Utili record per il gruppo Generali

Picco negli utili di Generali che sull’ultima riga del conto economico scrive 1,4 miliardi di euro



Picco negli utili di Generali che sull’ultima riga del conto economico scrive 1,4 miliardi di euro. Si tratta di un risultato da capogiro che supera le più rosee valutazioni degli analisti. I più generosi erano stati quelli di Citigroup, che però avevano ipotizzato utili a 1,36 miliardi, gli altri scendevano anche fino a 1,1 miliardi.

Miglioramenti industriali sia nel ramo Vita che in quello Danni e l’applicazione del piano industriale 2006-2008 farebbe prevedere lo sviluppo nel segmento retail dei prodotti del Leone di Trieste. La grande attesa intorno alle dichiarazioni del gruppo sugli impatti della Santa Intesa e sui nuovi legami via Alleanza è stata parzialmente delusa. Il management ha detto poco e ha sottolineato che è troppo presto per dare dei dati esatti.

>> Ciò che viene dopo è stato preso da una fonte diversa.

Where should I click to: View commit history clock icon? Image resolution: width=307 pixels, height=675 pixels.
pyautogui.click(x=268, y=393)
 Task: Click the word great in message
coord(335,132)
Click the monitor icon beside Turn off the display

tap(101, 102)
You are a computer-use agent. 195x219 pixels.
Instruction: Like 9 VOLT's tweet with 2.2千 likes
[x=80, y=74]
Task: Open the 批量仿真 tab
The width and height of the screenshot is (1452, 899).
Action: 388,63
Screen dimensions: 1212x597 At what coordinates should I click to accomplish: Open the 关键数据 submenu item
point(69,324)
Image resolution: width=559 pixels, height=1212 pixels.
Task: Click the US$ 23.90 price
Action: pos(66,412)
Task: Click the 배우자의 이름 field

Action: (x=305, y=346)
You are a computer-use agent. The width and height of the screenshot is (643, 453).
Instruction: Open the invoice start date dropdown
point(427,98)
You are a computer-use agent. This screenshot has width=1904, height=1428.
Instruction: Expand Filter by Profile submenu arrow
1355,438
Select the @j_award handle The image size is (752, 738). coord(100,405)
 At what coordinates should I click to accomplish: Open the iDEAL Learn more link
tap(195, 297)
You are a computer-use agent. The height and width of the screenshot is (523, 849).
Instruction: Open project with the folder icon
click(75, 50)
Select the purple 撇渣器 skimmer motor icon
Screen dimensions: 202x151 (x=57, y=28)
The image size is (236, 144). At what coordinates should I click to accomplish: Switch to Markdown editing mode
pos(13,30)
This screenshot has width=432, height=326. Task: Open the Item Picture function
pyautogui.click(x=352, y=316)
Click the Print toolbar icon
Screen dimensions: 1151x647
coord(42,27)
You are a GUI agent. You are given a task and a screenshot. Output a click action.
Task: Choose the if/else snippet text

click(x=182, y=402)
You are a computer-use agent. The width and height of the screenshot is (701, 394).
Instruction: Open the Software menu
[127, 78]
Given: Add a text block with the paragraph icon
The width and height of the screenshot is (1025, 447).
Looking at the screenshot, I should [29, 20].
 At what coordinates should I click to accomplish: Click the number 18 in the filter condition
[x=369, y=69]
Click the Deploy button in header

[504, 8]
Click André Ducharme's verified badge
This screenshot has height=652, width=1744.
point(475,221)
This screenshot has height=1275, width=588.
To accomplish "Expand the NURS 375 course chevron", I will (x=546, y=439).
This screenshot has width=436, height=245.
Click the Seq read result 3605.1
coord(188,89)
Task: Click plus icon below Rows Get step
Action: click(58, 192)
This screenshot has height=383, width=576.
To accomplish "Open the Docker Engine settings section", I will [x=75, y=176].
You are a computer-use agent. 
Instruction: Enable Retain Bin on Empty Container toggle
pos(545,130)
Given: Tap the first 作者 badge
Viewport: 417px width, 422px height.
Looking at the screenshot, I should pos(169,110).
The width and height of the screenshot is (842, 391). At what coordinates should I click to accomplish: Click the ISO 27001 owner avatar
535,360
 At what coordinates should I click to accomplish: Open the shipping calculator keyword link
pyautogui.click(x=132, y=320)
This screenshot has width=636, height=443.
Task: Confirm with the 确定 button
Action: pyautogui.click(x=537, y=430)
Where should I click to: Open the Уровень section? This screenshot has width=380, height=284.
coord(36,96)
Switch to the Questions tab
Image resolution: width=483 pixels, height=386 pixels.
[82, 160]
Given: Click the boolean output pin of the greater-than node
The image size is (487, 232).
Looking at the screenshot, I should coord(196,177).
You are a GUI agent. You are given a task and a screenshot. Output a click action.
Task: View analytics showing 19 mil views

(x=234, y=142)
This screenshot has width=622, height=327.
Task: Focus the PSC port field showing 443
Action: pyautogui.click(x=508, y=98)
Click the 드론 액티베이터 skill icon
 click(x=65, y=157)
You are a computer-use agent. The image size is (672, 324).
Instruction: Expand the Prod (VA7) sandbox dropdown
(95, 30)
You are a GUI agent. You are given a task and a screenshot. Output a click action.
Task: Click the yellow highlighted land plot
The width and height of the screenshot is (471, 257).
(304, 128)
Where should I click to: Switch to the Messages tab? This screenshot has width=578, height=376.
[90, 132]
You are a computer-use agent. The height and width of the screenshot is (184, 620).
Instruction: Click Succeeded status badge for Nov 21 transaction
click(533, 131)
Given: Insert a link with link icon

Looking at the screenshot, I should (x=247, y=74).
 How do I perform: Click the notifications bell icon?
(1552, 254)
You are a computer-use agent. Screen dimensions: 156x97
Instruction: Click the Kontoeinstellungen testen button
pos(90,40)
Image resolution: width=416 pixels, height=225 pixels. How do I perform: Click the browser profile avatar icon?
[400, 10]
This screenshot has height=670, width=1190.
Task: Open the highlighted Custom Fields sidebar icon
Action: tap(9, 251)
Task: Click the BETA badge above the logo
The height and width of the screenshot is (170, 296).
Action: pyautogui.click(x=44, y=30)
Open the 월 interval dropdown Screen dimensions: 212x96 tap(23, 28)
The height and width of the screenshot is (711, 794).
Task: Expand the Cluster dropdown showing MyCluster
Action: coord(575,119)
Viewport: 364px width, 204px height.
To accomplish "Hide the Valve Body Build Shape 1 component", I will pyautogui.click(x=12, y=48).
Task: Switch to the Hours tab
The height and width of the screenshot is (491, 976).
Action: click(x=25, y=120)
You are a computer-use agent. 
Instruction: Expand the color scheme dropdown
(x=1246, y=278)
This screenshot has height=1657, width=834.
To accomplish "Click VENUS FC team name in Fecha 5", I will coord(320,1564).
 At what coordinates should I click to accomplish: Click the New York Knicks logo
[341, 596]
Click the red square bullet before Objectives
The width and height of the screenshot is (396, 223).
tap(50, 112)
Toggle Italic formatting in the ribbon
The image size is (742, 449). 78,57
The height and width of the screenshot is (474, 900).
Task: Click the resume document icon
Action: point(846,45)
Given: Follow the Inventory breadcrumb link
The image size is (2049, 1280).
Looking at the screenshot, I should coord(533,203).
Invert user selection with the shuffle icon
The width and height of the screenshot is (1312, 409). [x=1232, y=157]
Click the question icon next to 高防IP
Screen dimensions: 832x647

In ogni caso gli accordi nel settore della bancassicurazione rappresentano soltanto una parte degli interessi della compagnia presieduta da Antoine Bernheim. I patti con le banche servono solo a creare un canale per le polizze e i prodotti, devono quindi essere visti più come un mezzo che come un fine. Tuttavia l’amministratore delegato Giovanni Perissinotto e il resto del management hanno ribadito l’intenzione di crescere al fianco del nuovo colosso San Paolo Intesa di cui “Generali sarà il più importante azionista italiano”.

L’acquisto di Toro assicurazioni e la voglia di crescere anche in altri mercati come l’Asia e l’Est europeo rappresentano nuovi obiettivi che il gruppo si è proposto.

Durante la conference call qualcuno si chiedeva l’impatto della nuova normativa che dà la possibilità agli agenti di vendere polizze di diverse compagnie. Si tratta di una novità già criticata a suo tempo dallo stesso Bernheim, ma che il management ha sminuito spiegando che la nuova norma si applica solo all’Rc auto e che in ogni caso la forte fidelizzazione della clientela in questo segmento dovrebbe alleggerire l’impatto.

I brillanti risultati e le ipotesi espansive non hanno però impedito al titolo di lasciare sul terreno quasi un punto percentuale (-0,94%), travolto dall’ondata ribassista di realizzi che si è rovesciata oggi su Piazza Affari in concomitanza con i semestrali.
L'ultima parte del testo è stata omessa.